### Work request:
Please output the lines from the one with "You are a computer-use" through the end of the data exactly as written, omitting all pictures.

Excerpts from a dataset
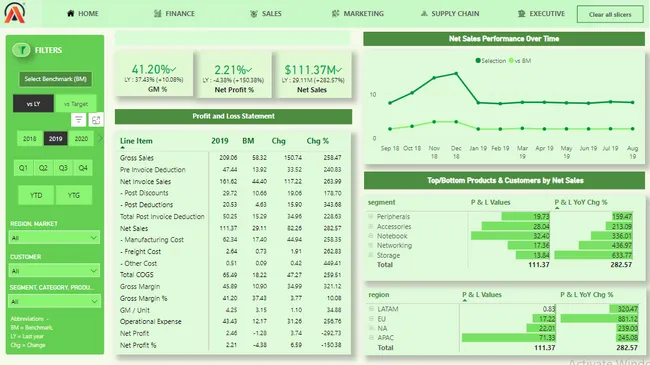Click the Marketing nav icon
This screenshot has width=650, height=365.
click(x=335, y=14)
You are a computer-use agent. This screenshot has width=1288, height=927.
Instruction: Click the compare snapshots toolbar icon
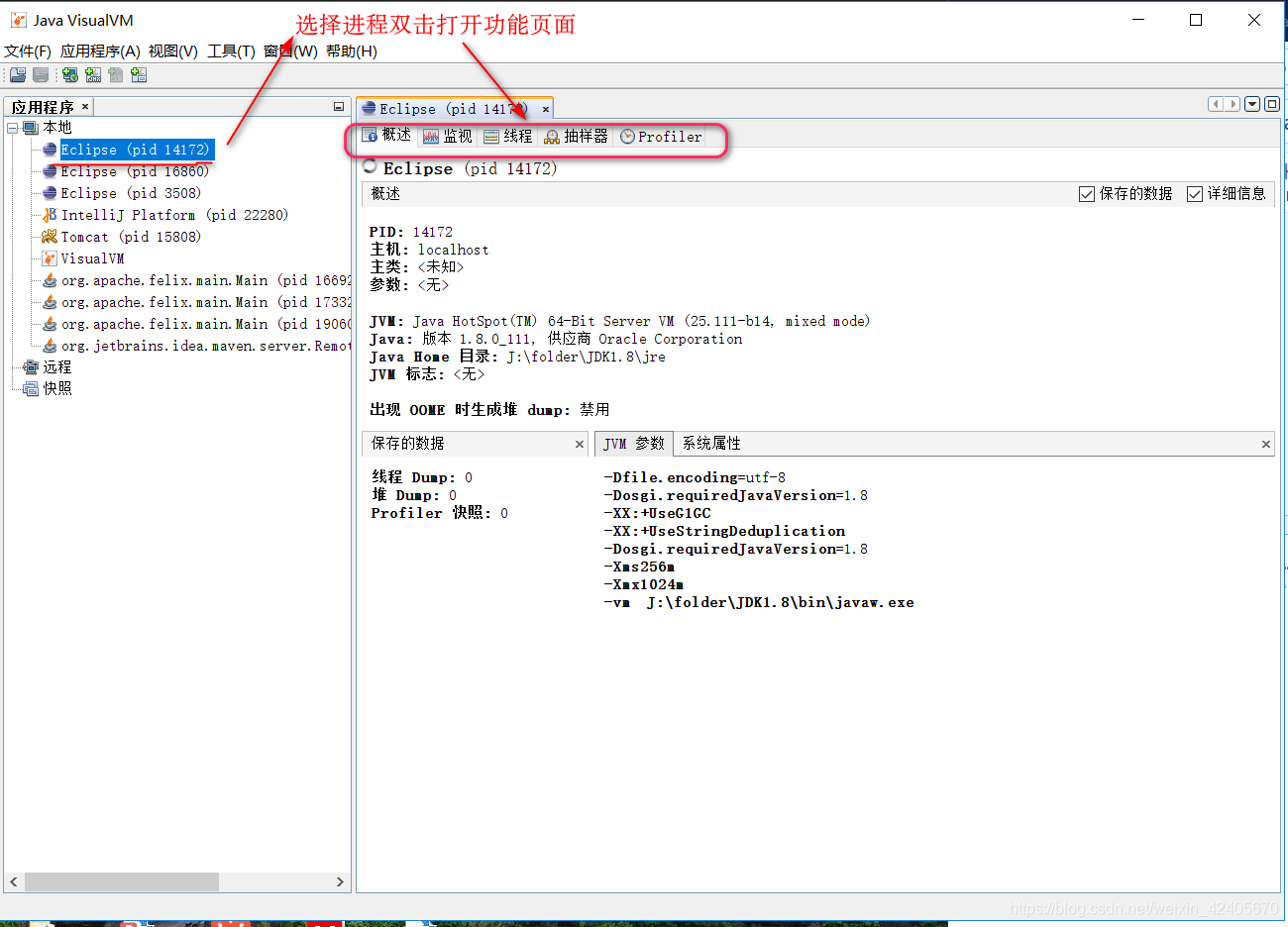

### Output for this exercise:
You are a computer-use agent. This screenshot has width=1288, height=927.
Instruction: Click the compare snapshots toolbar icon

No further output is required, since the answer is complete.